Let’s be honest – social media can be a lot.

One minute you’re looking for a nice dinner idea, the next you’re being told you should be training harder, eating differently, ageing better, fixing your posture, healing your hormones, and apparently doing it all before 6am with glowing skin and a green smoothie.

It’s exhausting.

Social media has a way of making perfectly capable, intelligent women feel like they’re somehow behind. Behind in fitness. Behind in health. Behind in life.

And that’s not accidental.

The highlight reel problem

What you see online is rarely the full picture. 

It’s cropped, filtered, rehearsed, and timed for maximum impact. 

Even the real life posts are often carefully curated to look effortless.

The problem isn’t that people share.


The problem is when we start measuring our very normal, very human lives against someone else’s edited moments.

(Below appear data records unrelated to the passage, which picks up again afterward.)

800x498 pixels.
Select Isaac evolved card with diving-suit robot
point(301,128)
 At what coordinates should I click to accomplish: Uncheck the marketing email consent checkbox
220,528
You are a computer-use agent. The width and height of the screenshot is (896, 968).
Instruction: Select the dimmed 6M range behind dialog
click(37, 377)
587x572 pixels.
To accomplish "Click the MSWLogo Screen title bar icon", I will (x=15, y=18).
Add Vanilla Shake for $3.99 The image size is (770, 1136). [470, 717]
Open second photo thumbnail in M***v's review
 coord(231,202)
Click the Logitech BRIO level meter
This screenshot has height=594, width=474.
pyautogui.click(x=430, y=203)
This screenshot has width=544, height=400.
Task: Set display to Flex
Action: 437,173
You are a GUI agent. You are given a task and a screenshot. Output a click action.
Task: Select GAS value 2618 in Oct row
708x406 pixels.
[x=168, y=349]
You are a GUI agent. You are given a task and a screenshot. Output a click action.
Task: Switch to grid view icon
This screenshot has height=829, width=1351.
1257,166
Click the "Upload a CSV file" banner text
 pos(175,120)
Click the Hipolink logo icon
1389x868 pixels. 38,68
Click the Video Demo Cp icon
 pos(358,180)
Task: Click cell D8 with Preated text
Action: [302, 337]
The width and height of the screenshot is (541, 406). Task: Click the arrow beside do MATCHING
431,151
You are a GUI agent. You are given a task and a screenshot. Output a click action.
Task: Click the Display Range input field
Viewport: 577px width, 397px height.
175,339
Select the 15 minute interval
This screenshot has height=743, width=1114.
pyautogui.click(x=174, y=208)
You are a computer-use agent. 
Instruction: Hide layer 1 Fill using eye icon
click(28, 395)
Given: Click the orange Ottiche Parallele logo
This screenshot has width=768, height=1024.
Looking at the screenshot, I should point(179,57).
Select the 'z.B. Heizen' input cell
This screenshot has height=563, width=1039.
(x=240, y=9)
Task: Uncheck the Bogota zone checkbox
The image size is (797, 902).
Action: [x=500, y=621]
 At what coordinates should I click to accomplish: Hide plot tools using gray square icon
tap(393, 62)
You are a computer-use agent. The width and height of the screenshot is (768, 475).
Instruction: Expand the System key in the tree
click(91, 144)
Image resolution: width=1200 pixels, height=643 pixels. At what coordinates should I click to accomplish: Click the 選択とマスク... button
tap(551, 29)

That’s when comparison sneaks in. 

Quietly. 

Persistently.

Trends, gimmicks, and the fear of missing out

Social media loves extremes.


Do this workout. Avoid that food. Try this challenge. Buy this programme.

If it feels overwhelming, that’s because it is.

Health isn’t meant to be a performance, and movement isn’t meant to be punishment. 

Real well being is built slowly, quietly, and consistently – not through whatever happens to be trending this week.

There’s nothing wrong with improving yourself. 

But doing it from a place of pressure rather than self-trust rarely ends well.

Real bodies live offline

Strong bodies. 

Resilient bodies. 

Bodies that move well and feel supported – they’re built over time, not in 30-second clips.

Pilates sessions, walks, rest days, good conversations, proper recovery – none of these are particularly glamorous. 

They also don’t photograph very well. 

But they work.

And they last.

You’re allowed to step back

You don’t have to quit social media to protect your well being. 

But you are allowed to:

  • Mute accounts that make you feel inadequate
  • Ignore advice that doesn’t suit your body or your life
  • Take breaks without announcing them
  • Choose calm over constant input

Sometimes the healthiest thing you can do is stop looking outward and start listening inward.

Trust the process (yours, not theirs)

You don’t need to optimise every part of your life. 

You don’t need to chase perfection. 

And you certainly don’t need to keep up with strangers on the internet.

There is always an option.


There is always another way.

And more often than not, the right way is the quieter one – the one that feels sustainable, supportive, and genuinely yours.